Текст для чтения:
====

Но это только одна сторона проблемы, возвышенно-эмоциональная, так сказать. Другая гораздо серьезнее, потому что она реальна. Разгоревшиеся в последнее время военные конфликты разной степени интенсивности на Кавказе и в других регионах южной Европы демонстрируют, что история в соответствии с законами развития общества сделала свой очередной виток, и события этой, казалось, уже полностью забытой войны вновь становятся актуальными. Естественно, на новом, более высоком уровне.
В результате мой скромный труд увидел свет. Это второе издание книги. Оно существенно отличается от первого, успех которого подвигнул на дальнейшее исследование как Альминского сражения, в частности, так и Крымской войны вообще. Я очень благодарен читателям. Благодаря им удалось получить новые источники, дополнившие, уточнившие и скорректировавшие детали, исправившие ошибки. Очень важно, что подавляющее большинство (а среди них много серьезных имен, известных своими монументальными исследованиями в области отечественной и зарубежной военной истории) почти безоговорочно приняло мои версии действительных причин поражения русской армии в этом сражении. Хотя моя версия диаметрально противоположна тем, которые в изобилии предлагались нам до сих пор официально.
Надеюсь, что получилось более удачно и информативно проиллюстрировать книгу. Хронологические рамки исследования (весна 1854 г. — 9 сентября 1854 г.) выбраны не случайно. Именно высадкой союзников в Крыму и переносом военных действий на сушу определился масштаб кампании в Крыму. Сражение определило лишь дальнейшую стратегию кампании — переход от сокрушения к измору. Чтобы показать это, пришлось расширить исследуемый период, добавив действия князя А.С. Меншикова, произведенные им после отхода русской армии с альминской позиции. Это сделано с перспективой развития работы на последующий этап кампании. В мои, не скрою, амбициозные планы входит дальнейшее описание Крымской кампании (1854–1856 гг.) Восточной войны (1853–1856 гг.).

====

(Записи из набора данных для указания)

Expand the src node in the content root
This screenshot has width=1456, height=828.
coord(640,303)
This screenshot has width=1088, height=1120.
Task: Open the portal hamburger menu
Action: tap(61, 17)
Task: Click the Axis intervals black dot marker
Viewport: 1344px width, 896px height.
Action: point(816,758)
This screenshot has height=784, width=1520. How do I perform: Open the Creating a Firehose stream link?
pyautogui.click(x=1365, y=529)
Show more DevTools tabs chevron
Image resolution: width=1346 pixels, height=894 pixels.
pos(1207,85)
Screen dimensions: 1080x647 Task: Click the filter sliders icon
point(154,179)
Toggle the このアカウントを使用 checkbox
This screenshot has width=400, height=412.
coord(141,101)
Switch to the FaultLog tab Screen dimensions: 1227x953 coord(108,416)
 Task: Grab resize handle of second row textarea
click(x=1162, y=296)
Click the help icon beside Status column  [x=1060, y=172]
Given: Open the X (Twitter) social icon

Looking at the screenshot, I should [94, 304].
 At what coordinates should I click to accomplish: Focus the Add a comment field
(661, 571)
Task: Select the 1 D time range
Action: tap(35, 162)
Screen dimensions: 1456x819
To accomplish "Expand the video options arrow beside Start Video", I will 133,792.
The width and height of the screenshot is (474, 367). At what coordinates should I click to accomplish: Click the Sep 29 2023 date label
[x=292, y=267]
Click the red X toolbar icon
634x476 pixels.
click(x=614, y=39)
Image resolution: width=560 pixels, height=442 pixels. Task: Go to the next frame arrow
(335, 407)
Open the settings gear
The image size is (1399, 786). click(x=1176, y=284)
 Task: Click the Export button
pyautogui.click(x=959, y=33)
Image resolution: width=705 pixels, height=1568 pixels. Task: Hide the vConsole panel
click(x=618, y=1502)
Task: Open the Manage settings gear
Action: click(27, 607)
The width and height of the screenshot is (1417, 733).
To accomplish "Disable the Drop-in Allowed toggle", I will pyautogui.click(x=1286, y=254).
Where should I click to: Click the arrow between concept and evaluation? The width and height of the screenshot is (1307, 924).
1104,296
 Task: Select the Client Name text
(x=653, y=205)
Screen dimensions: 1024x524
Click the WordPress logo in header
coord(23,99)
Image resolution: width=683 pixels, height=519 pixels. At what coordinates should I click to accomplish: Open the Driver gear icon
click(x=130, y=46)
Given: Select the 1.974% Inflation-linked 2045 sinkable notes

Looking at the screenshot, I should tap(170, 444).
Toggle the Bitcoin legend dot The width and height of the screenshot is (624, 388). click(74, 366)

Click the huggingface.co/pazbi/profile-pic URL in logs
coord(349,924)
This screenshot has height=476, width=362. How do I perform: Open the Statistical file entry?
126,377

====

Задания:
[A] Изложите текст о втором издании книги об Альминском сражении в двух предложениях.
[B] Перепечатайте из текста о втором издании книги фрагмент между словами «Но это только» и «более высоком уровне.» включительно.
[C] Продолжите текст о втором издании книги об Альминском сражении с того места, где он заканчивается.
Записи для выполнения заданий не понадобятся.

Ответы:
[A] Второе издание книги об Альминском сражении существенно отличается от первого благодаря новым источникам, полученным от читателей, большинство которых приняло версию автора о действительных причинах поражения русской армии. Исследование охватывает период с весны 1854 г. по 9 сентября 1854 г. и дополнено действиями князя А.С. Меншикова после отхода русской армии с альминской позиции, а в планы автора входит дальнейшее описание Крымской кампании 1854–1856 гг.

[B]
Но это только одна сторона проблемы, возвышенно-эмоциональная, так сказать. Другая гораздо серьезнее, потому что она реальна. Разгоревшиеся в последнее время военные конфликты разной степени интенсивности на Кавказе и в других регионах южной Европы демонстрируют, что история в соответствии с законами развития общества сделала свой очередной виток, и события этой, казалось, уже полностью забытой войны вновь становятся актуальными. Естественно, на новом, более высоком уровне.

[C]
Это не займет много времени, но поможет читателю, для которого пока, может быть, мало понятны события, происходившие в Крыму ранней осенью 1854 г., лучше понять их смысл и последствия. Попытаемся вести его за собой, объяснять простым языком сложные вещи.
Крымскую (Восточную) войну 1853–1856 гг. историки и история не обделили вниманием. Тут на лицо полный набор: научные исследования, мемуарная литература, беллетристика, поэтические произведения, картины и даже несколько разной степени удачности кинолент. И все же внимание это довольно специфическое. Очевидно, такова судьба любой прошлой войны вне зависимости от ее результатов. Проигравшие ищут в ней все для того, чтобы, оправдывая свои поражения, превратить их в победы, компенсируя огромным количеством розданных наград и еще большим числом легенд. Это порождает многочисленные мифы, которые так нравятся обывателям. Они их успокаивают, заставляют думать, что что бы ни случилось в стране, кто бы ни посмел напасть на необъятную Родину, всегда найдется парочка героев, которые спасут Отечество от любой напасти.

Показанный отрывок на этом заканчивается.